I feel very sad for him (or her), and then I confuse forgiveness with compassion. Yet, there's a difference between forgiveness and compassion. This is one of the things I love about the mercy seat that was in the tabernacle. The mercy seat reminds us that mercy is different from compassion. And mercy - if you look up the word in Hebrew – means a profound call to respect. In other words, I respect you and you respect me.  That's what mercy is all about.  The idea here is, "Yes, you have broken these commandments, and I call you to treat me in the same way that I would treat you. You are now agreeing with me that you have not treated me with respect."

So we don't want to confuse compassion with mercy. I could have compassion on somebody, but to extend him mercy requires that there is something coming back from him toward me. 

Richard Land: The Bible tells us that God has promised to redeem what the locusts have consumed and what the thieves have broken in and stolen.  How does that promise relate to people in this situation?

Laurie Hall: When I wrote An Affair of the Mind, I said that I wasn't sure how the marriage was going to turn out - whether or not we were going to be able to restore the marriage. I was hopeful, but so far the marriage has not been restored and that is one of the greatest sorrows of my life.  

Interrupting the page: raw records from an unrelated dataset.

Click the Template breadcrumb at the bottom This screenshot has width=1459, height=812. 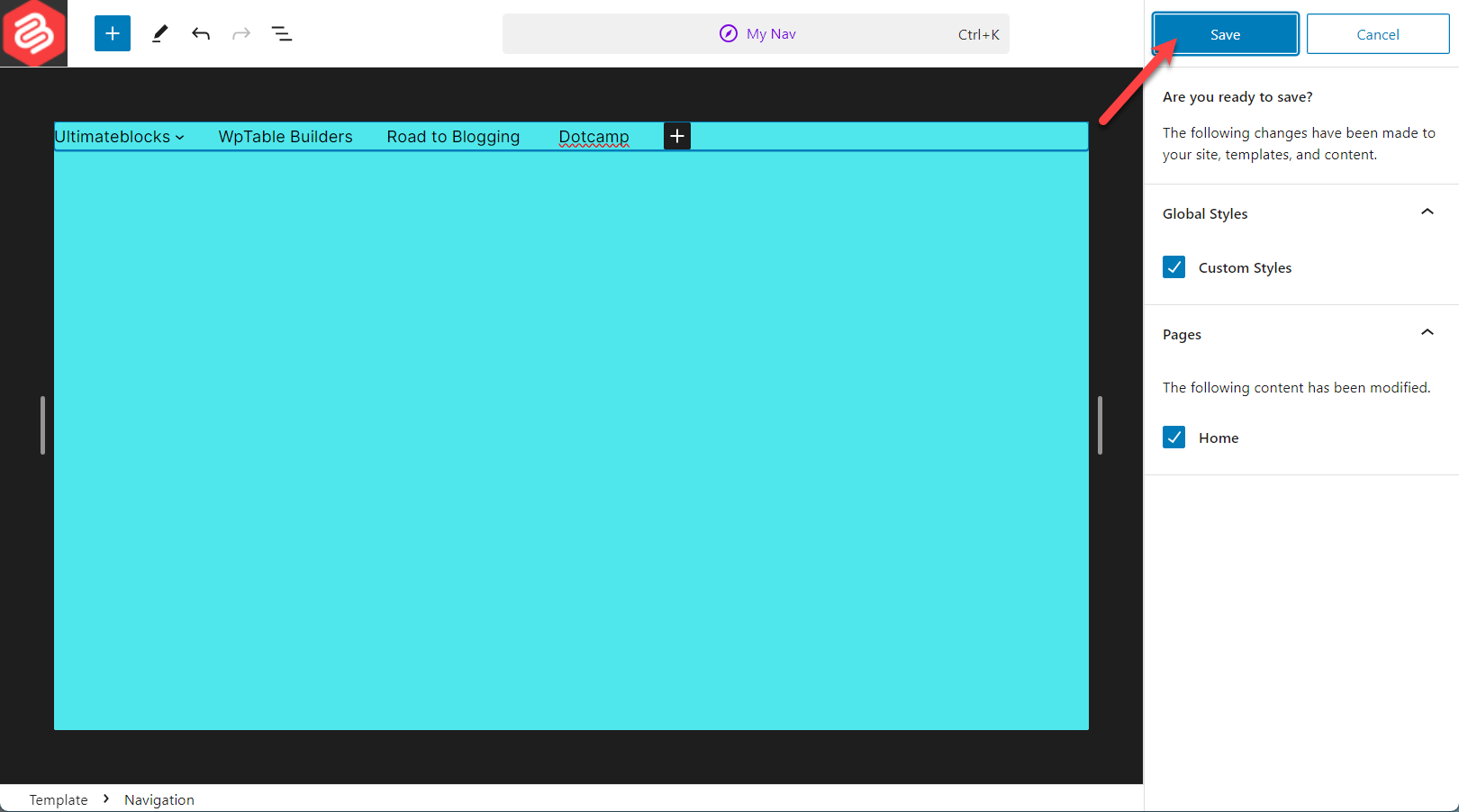point(59,799)
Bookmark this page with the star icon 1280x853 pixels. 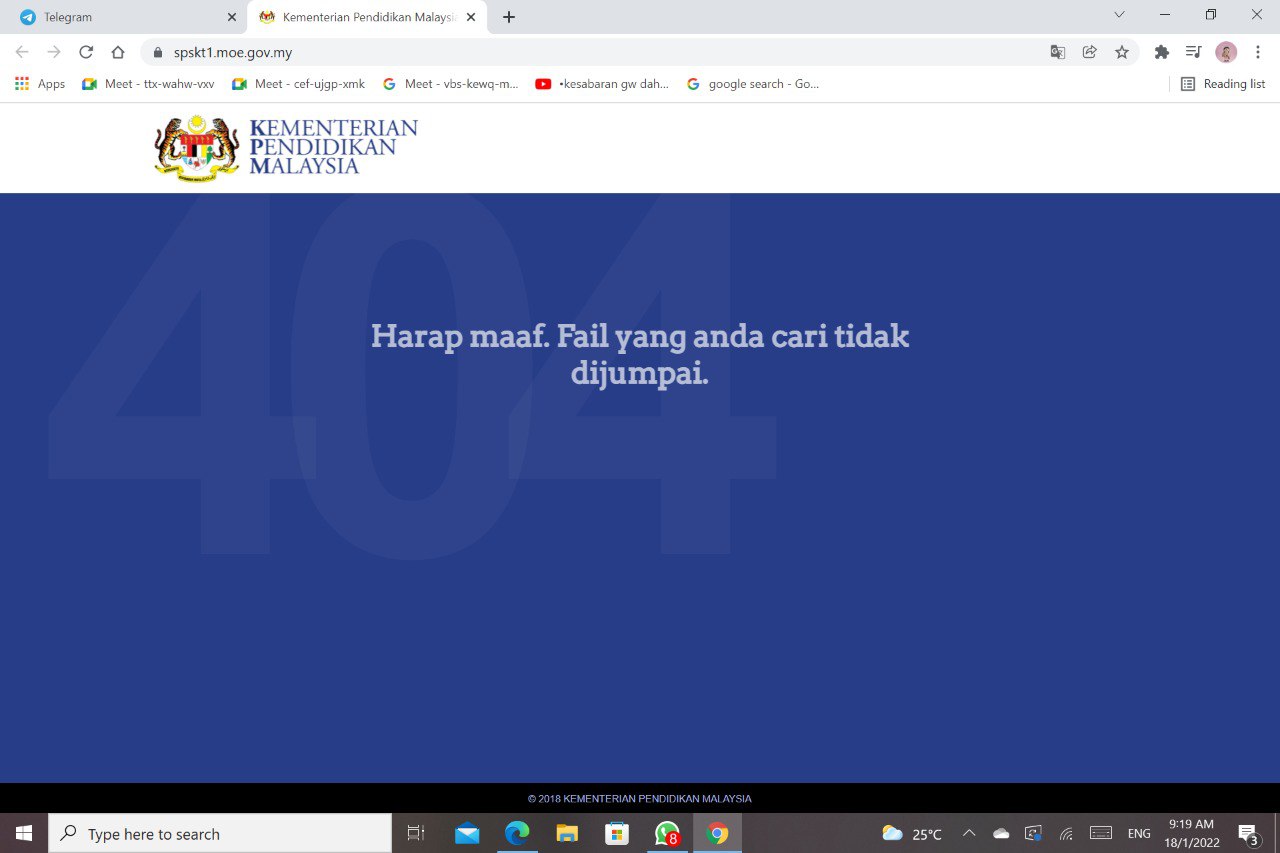tap(1122, 52)
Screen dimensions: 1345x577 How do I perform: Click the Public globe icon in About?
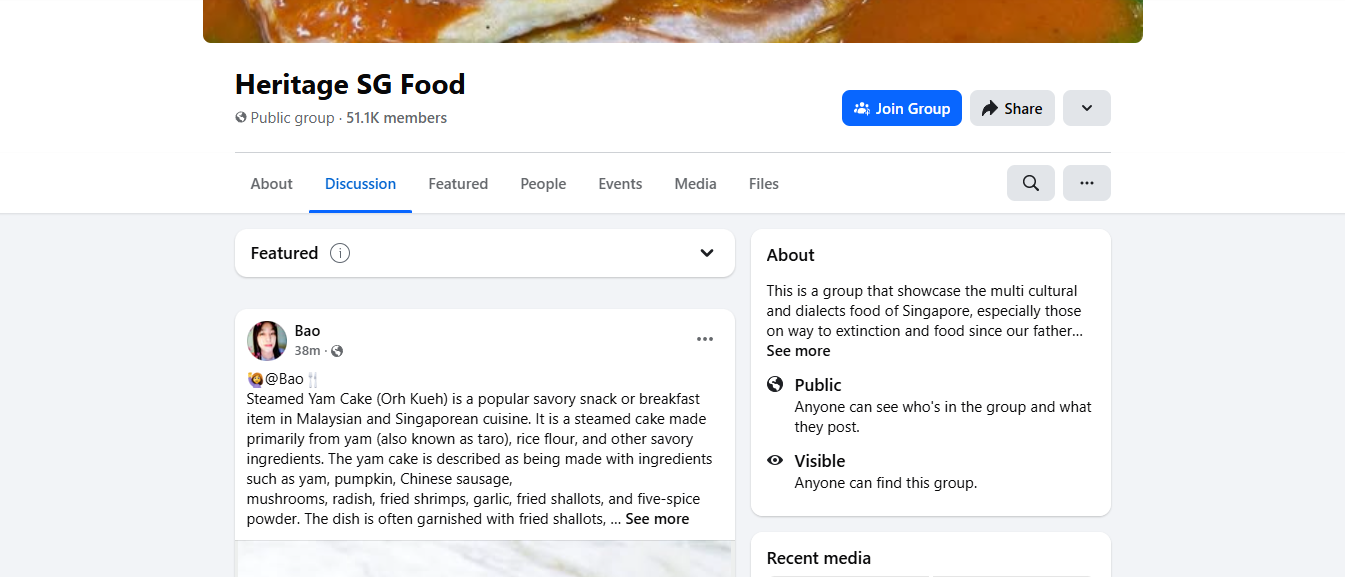coord(775,385)
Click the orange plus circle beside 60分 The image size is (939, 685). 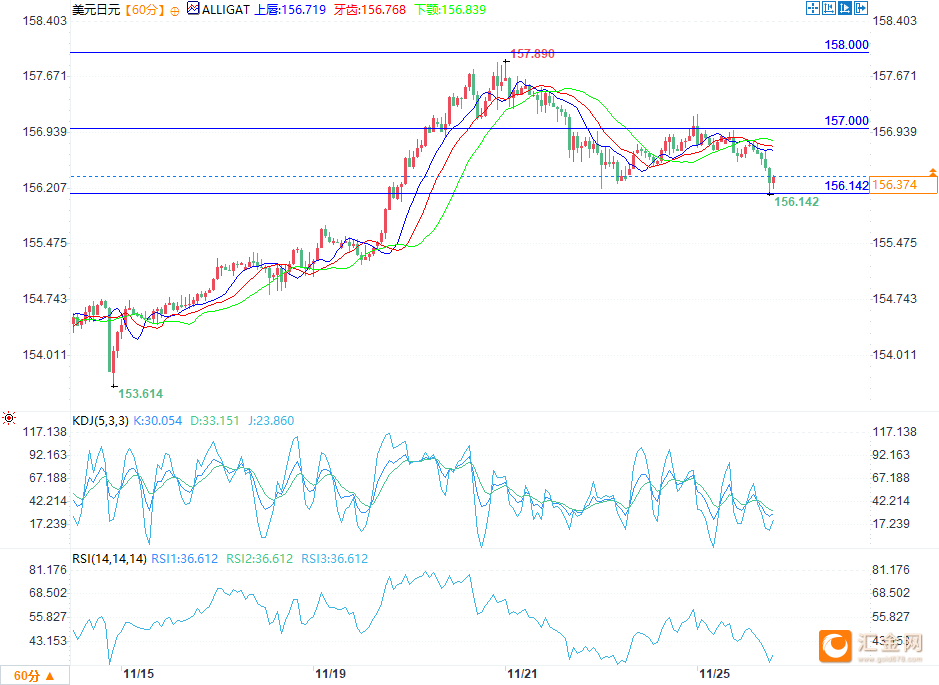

I've cried so many tears. I never knew I had so many tears. But I know that every one of those tears is in a bottle and every one of those tears is precious to my Lord. God is the one who honors the marriage covenant, and he uses the whole idea of marriage to picture our relationship to him.  Jesus called himself the bridegroom. In the Old Testament, God called Israel his wife. When they turned their hearts away from him to worship other gods, he called it adultery.  

He totally, totally understands the wound this brings into our spirit - how we were created to be in that intimate relationship and our hearts yearn for that connection. When it's broken, he knows the devastation first hand. So what I can say is that through a long process of wooing me, of coming to me, of comforting me, the Lord is reminding me he hasn't abandoned me.